Regelmäßige Kontrolle
Einmal gemacht beudeutet nicht, dass der Laborsatz dauerhaft sicher ist. Durch regelmäßige Sichtprüfungen der Behälter muss kontrolliert werden, ob die Primärgefäße beschädigt sind und Stoffe auslaufen könnten oder bereits ausgelaufen sind. Die jeweiligen Prüffristen sind individuell festzulegen. Je nach Stoffeigenschaften, Verpackungart und Benutzungshäufigkeit sollten angemessene Intervalle festgelegt werden. Die Apotheke muss alle vorhandenen Gefahrstoffe in einem Gefahrstoffverzeichnis auflisten. Dieses verzeichnis beeinhaltet neben allen vorhandenen Gefahrstoffen mit Menge auch die gefahrstoffrechtliche Einstufung und Hinweise zum jeweiligen Sicherheitsdatenblatt.
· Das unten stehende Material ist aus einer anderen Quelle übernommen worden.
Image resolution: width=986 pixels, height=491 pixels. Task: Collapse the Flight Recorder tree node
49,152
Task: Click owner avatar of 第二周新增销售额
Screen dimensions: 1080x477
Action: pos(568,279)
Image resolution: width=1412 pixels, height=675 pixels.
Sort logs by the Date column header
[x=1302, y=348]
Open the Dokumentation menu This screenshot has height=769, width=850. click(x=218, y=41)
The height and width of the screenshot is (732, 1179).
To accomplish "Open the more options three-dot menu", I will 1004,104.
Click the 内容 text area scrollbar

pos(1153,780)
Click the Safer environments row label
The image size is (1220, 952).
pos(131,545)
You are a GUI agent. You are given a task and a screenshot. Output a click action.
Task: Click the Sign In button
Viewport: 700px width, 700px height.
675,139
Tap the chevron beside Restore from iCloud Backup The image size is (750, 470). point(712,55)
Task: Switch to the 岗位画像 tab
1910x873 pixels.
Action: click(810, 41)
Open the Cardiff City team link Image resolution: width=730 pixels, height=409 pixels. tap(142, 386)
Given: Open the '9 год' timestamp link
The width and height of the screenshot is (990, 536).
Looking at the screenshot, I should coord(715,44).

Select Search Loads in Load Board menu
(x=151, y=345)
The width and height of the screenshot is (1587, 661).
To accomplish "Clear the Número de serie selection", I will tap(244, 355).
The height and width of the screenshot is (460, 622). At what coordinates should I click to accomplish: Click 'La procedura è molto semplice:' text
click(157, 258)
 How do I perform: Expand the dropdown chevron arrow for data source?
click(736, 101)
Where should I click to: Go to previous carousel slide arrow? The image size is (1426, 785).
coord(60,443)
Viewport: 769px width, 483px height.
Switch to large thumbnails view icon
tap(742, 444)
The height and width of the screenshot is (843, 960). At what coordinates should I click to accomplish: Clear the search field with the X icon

Korrekte Lagerung von Laborabfällen
Bei der Identitätsprüfung im Labor fallen allerlei Chemikalienabfälle an. Für die spätere Entsorgung ist dabei wichtig, dass Apotheker:innen und PTA die Substanzen richtig klassifizieren, denn auch entsorgte Gefahrstoffe sind immer noch Gefahrstoffe. Organisch oder anorganisch, das ist hier meist die erste Frage. Denn Entsorgungsdienstleister wie Remondis & Co. nutzen unterschiedliche Verfahren zur Entsorgung. Damit die Stoffe, die auf keinen Umständen ins Grundwasser oder die Umwelt gelangen sollen, korrekt entsorgt werden, ist also Sorgfalt bei der Abfalltrennung gefragt. Zudem kann das freie Mischen von Chemikalien zu nicht kalkulierbaren Reaktionen führen. Organische sollten von anorganischen Lösungsmitteln getrennt aufbewahrt werden:
Organische Lösungsmittel beinhalten meistens Kohlenstoff. Häufig sind Halogene, Stickstoff oder Wasserstoff enthalten.
- Alkohole wie Methanol (CH3OH)
- Aromatische Kohlenwasserstoffe wie Toluol (C7H8)
- Aliphatische Kohlenwasserstoffe wie Hexan (C6H14) inklusive
- (Cyclo-) Alkane wie Cyclohexan (C6H12)
- Ketone wie Aceton (C3H6O)
- Ether wie Diethylether (C4H10O)
- Organische Säuren wie Essigsäure (C2H4O2) und Milchsäure (C3H6O3)
Anorganische Lösungsmittel beinhalten keinen Kohlenstoff
- Wasser (H2O)
- Anorganische Säuren wie Salzsäure (HCl) und Schwefelsäure (H2SO4)
- Ammoniak (NH3)
Übrigens: Einige Gefahrstoffe sind nur noch Überbleibsel aus längst vergangenen Zeiten. Viele Substanzen aus den vor Jahrzehnten gekauften Laborsätzen werden für keine einzige Prüfung mehr benötigt. Was also nicht gebraucht wird, kann besser rechtzeitig entsorgt werden. Wer einzelne Substanzen nachbestellen muss, hat bei Chemiegroßhändlern wie Carl Roth oftmals gute Chancen Kleingebinde (zum Beispiel 1 Liter Salzsäure-Lösung 0,1 mol/l) zu erhalten.